Following Ween’s acrimonious split in 2012, Mickey “Dean Ween” Melchiondo’s brash solo debut, The Deaner Album, possesses the swagger of an artist in full command of his craft, even on madcap songs that advocate for reckless destruction or jubilantly profess an infantile fondness for ice cream and bubblegum. While it may not boast the fantastic oddities of Ween’s most gonzo tangents, the album teems with adrenaline and flippant aggression, jabbing a finger in the face of anyone who rankles Melchiondo while also allowing room for a little self-deprecation.
Melchiondo cultivates unique and virtuosic songs from lowbrow songwriting fodder on The Deaner Album, with the occasional screwball novelty thrown in to lighten the tone when it borders on apoplectic. The album also cools off during its instrumental numbers, which often tap into Melchiondo’s fondness for classic rock and funk, influences that are evident elsewhere: The lyrics-lite “Bums” closes with a jam that mirrors elements of Led Zeppelin’s “Whole Lotta Love,” and an emphasis on funk saturates lead single “Mercedes Benz.” But more often than not, Melchiondo goes full throttle, offering up his gruff voice, churlish lyrics, and hyperactive guitar in ferociously top form.
The Deaner Album possesses the swagger of an artist in full command of his craft.

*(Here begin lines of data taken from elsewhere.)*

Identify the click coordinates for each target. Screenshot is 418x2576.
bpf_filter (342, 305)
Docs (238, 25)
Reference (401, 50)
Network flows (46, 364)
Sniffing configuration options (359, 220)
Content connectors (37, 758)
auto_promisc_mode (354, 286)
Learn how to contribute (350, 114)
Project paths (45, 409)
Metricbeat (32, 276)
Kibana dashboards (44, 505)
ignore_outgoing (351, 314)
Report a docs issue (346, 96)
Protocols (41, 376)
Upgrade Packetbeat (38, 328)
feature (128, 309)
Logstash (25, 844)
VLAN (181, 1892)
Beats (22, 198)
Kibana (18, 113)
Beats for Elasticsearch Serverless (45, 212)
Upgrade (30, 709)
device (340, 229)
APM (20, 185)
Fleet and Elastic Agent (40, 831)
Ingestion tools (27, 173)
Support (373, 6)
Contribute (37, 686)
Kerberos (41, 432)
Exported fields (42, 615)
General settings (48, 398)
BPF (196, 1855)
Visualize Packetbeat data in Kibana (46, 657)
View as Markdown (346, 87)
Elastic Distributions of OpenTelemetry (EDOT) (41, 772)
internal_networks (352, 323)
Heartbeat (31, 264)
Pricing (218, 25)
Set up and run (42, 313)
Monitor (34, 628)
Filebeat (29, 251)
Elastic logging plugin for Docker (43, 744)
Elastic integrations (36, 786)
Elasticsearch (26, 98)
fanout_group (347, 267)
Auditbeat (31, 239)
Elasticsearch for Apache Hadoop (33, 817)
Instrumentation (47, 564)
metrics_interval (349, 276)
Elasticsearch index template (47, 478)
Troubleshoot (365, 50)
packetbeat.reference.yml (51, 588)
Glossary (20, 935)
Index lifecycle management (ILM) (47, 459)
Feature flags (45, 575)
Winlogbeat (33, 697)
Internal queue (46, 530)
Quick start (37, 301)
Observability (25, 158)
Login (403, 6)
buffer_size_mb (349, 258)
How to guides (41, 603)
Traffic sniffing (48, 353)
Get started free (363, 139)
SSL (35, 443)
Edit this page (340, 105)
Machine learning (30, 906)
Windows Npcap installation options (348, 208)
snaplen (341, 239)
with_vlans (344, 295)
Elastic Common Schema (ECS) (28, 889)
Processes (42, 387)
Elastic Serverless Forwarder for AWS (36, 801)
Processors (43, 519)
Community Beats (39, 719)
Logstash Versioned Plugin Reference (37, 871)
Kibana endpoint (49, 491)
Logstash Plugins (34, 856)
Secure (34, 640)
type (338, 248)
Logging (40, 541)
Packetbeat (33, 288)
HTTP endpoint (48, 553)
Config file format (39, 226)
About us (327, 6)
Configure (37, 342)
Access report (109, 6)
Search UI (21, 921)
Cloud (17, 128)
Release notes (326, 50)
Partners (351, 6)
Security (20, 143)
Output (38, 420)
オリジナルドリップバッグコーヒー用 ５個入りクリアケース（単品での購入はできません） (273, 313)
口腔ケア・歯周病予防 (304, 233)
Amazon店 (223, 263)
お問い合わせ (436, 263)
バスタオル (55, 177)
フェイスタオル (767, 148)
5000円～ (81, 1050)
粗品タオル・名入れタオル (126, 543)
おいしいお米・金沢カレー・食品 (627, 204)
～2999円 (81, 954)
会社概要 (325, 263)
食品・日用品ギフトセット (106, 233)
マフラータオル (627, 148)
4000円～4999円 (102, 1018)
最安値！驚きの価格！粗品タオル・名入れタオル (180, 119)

Melchiondo’s irascible, honey-badger sensibilities are most fully realized on “Bundle of Joy,” as he boasts of being a “rock n’ roll god” who’ll shamelessly “masturbate in the fitting room” or spend his “last 20 dollars on a freebase hit.” A less cocksure tone bubbles up on one of the album’s heaviest tracks, “Charlie Brown,” a catchy anthem about disenchantment that sounds less mocking than many of the other cuts here. Throughout The Deaner Album, Melchiondo throws barbs at both general archetypes and specific targets. Type A fitness enthusiasts who run 20 miles a day or dominate the workout room at the Motel 6 draw his ire on the snarky “Exercise Man,” but he’s considerably less funny when threatening an unfaithful lover with a shotgun on “Tammy.”
Ween’s most memorable songs have often been their most indefinably bizarre. Here, that eccentricity comes in the form of “Gum,” which is built on the plinking of a toy glockenspiel, as Melchiondo uses a toddler-like cadence to dimly sing that he likes McDonald’s and his mom. While it doesn’t have the same infectious, childlike quality as Ween classics like “Spinal Meningitis (Got Me Down),” the end result is no less enjoyably strange and unsettling.
Ween may have reunited and hit the festival circuit in 2016, but The Deaner Album proves that Melchiondo’s solo work is far from mere diversion. Given his own space and the opportunity to unilaterally call the shots, the singer and songwriter has shown he’s much more than one-half of an oddball brotherhood. His technical skill and workmanlike approach to grimy, delightfully vulgar subject matter is on full display here.